Ridgely and the Court said it had been decided in New Castle County, and BASSETT, C. J., said, “Gentlemen are you done?” Plaintiff’s counsel said, “No.” “Then,” said he, “go on.”

Defendants’ witness was asked his knowledge of the existence and situation of a fence on the lands in dispute.

BASSETT, C. J.

We have repeatedly told you, you shall give no evidence of a thing not laid down upon the plots.

Plaintiff showed a legal title down to and in Thomas Gordon’s wife and Sarah Stapleford, who by deed, November 26, 1748, conveyed to Thomas Stapleford and John Walton as joint tenants. There was no private examination of Gordon’s wife (on which subject defendants cited 2 Com.Dig. 91, 1 Bac.Abr. 301,

Page 164

Pow.Con. 59, 68). Walton died first, and then Stapleford divided with his executors, whom Walton had directed to sell. Plaintiff urged that a partition among joint tenants could only be by deed, Co.Litt. s. 250 (p. 169a), and that land would not pass by the will of a joint tenant, 4 Com.Dig. 71. Defendants’ possession began with this division nearly fifty years ago, and [they] relied on their possession, [2] Esp.N.P. 432 or 2 Esp.N. P. 135.[1]

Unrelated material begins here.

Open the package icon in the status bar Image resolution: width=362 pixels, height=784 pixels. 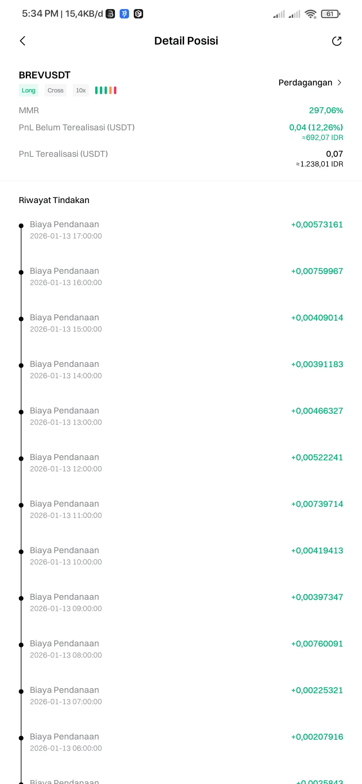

BASSETT, C. J. Gentlemen, in this cause there are two points. No doubt the deed from Gordon and wife and Stapleford to Stapleford and Walton created a joint tenancy, and the law is clear that upon the death of the one the estate survived to the other. A purchase by two jointly seems as if upon a wager the longest liver takes the whole, but they may divide during their lives, but it must be by deed; otherwise, the joint estate must survive, nor can a joint tenant devise his jointure, for the devise cannot take effect until death of devisor, and then the estate has gone by survivorship. Joint tenant devises and then severs, the devise is void. 3 Burr. 1488. Unless a partition is made by deed, the survivor takes the whole.

As to limitation, much has been said on both sides; where there is a possession it is sufficient for a plaintiff or defendant, but it must be clearly proved, and it must be peaceable. If you are of opinion defendant has had this peaceable and quiet possession, you must find for defendant; but you must be satisfied, and we shall not throw out anything to affect that question.

There has been no testimony of a division until after the death of John Walton. If a partition could then have been made, it would have had no effect.

There was a verdict for the defendants.

[1] The first reference is to the edition of 1793; the second is the same reference in the edition of 1789.